# Data excerpts:
+++

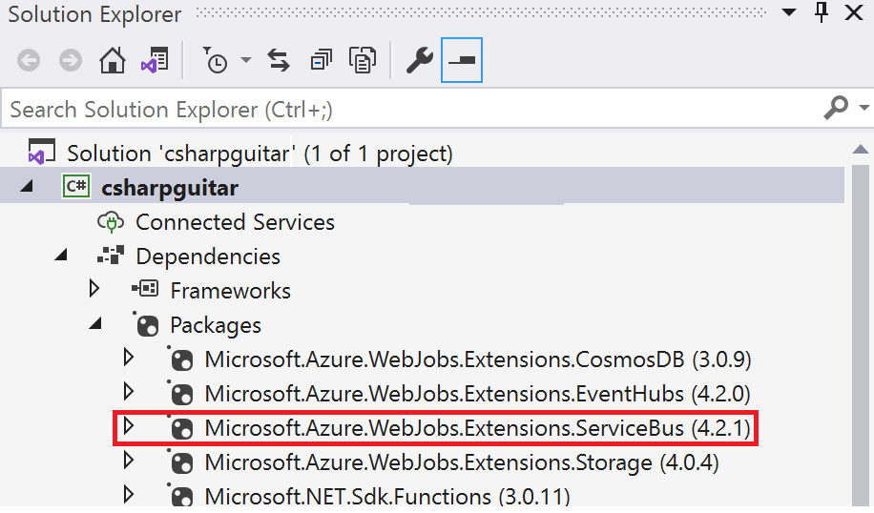
Task: Switch views with the solutions and folders icon
Action: point(155,60)
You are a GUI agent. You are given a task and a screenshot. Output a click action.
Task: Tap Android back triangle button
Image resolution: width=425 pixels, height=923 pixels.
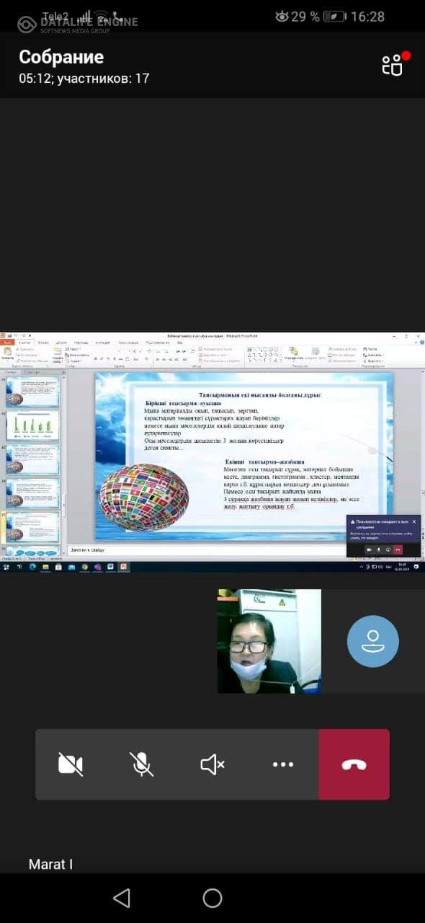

+++

Could you set down word for word each line from the one holding "Task: Tap Android back triangle button" through the end of the material above, without any pictures?

# Exercise output:
Task: Tap Android back triangle button
Image resolution: width=425 pixels, height=923 pixels.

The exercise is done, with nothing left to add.